Give the entries again, exactly as written.

*** Opening DATA FOR REVIEW ***

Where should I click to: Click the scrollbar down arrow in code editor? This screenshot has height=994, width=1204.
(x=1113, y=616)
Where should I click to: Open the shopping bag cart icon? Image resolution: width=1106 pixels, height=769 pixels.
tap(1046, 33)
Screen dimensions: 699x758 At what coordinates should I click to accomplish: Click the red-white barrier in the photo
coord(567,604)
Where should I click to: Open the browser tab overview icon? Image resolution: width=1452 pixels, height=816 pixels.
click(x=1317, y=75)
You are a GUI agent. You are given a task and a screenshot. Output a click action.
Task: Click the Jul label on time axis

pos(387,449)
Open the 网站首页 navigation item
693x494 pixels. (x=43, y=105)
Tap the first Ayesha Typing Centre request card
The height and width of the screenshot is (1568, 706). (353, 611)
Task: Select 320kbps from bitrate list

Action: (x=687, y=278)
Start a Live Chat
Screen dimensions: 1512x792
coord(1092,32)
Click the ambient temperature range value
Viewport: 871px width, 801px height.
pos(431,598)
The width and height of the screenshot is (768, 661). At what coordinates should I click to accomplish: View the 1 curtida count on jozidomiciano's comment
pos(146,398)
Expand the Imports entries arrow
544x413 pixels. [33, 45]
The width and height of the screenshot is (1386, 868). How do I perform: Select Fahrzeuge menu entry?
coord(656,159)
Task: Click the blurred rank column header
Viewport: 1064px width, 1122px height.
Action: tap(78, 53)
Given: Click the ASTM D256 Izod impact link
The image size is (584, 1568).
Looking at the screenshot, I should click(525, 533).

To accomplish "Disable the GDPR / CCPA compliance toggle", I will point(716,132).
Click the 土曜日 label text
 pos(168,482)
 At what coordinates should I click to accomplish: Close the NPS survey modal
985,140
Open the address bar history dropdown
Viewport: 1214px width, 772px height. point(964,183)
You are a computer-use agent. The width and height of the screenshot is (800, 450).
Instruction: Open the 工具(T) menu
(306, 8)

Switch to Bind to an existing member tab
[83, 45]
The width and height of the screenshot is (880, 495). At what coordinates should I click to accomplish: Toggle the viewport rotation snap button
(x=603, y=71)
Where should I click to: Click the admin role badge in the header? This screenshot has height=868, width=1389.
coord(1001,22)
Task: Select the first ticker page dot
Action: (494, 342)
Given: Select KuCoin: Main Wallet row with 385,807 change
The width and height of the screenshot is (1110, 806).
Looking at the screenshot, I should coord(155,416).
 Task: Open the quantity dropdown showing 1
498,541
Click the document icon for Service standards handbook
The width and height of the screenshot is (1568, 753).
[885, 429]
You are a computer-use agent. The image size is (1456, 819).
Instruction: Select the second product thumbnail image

*** Closing DATA FOR REVIEW ***

▶ [EXERCISE OUTPUT]:
Where should I click to: Click the scrollbar down arrow in code editor? This screenshot has height=994, width=1204.
(x=1113, y=616)
Where should I click to: Open the shopping bag cart icon? Image resolution: width=1106 pixels, height=769 pixels.
tap(1046, 33)
Screen dimensions: 699x758 At what coordinates should I click to accomplish: Click the red-white barrier in the photo
coord(567,604)
Where should I click to: Open the browser tab overview icon? Image resolution: width=1452 pixels, height=816 pixels.
click(x=1317, y=75)
You are a GUI agent. You are given a task and a screenshot. Output a click action.
Task: Click the Jul label on time axis

pos(387,449)
Open the 网站首页 navigation item
693x494 pixels. (x=43, y=105)
Tap the first Ayesha Typing Centre request card
The height and width of the screenshot is (1568, 706). (353, 611)
Task: Select 320kbps from bitrate list

Action: (x=687, y=278)
Start a Live Chat
Screen dimensions: 1512x792
coord(1092,32)
Click the ambient temperature range value
Viewport: 871px width, 801px height.
pos(431,598)
The width and height of the screenshot is (768, 661). At what coordinates should I click to accomplish: View the 1 curtida count on jozidomiciano's comment
pos(146,398)
Expand the Imports entries arrow
544x413 pixels. [33, 45]
The width and height of the screenshot is (1386, 868). How do I perform: Select Fahrzeuge menu entry?
coord(656,159)
Task: Click the blurred rank column header
Viewport: 1064px width, 1122px height.
Action: tap(78, 53)
Given: Click the ASTM D256 Izod impact link
The image size is (584, 1568).
Looking at the screenshot, I should click(525, 533).

To accomplish "Disable the GDPR / CCPA compliance toggle", I will point(716,132).
Click the 土曜日 label text
 pos(168,482)
 At what coordinates should I click to accomplish: Close the NPS survey modal
985,140
Open the address bar history dropdown
Viewport: 1214px width, 772px height. point(964,183)
You are a computer-use agent. The width and height of the screenshot is (800, 450).
Instruction: Open the 工具(T) menu
(306, 8)

Switch to Bind to an existing member tab
[83, 45]
The width and height of the screenshot is (880, 495). At what coordinates should I click to accomplish: Toggle the viewport rotation snap button
(x=603, y=71)
Where should I click to: Click the admin role badge in the header? This screenshot has height=868, width=1389.
coord(1001,22)
Task: Select the first ticker page dot
Action: (494, 342)
Given: Select KuCoin: Main Wallet row with 385,807 change
The width and height of the screenshot is (1110, 806).
Looking at the screenshot, I should coord(155,416).
 Task: Open the quantity dropdown showing 1
498,541
Click the document icon for Service standards handbook
The width and height of the screenshot is (1568, 753).
[885, 429]
You are a computer-use agent. The image size is (1456, 819).
Instruction: Select the second product thumbnail image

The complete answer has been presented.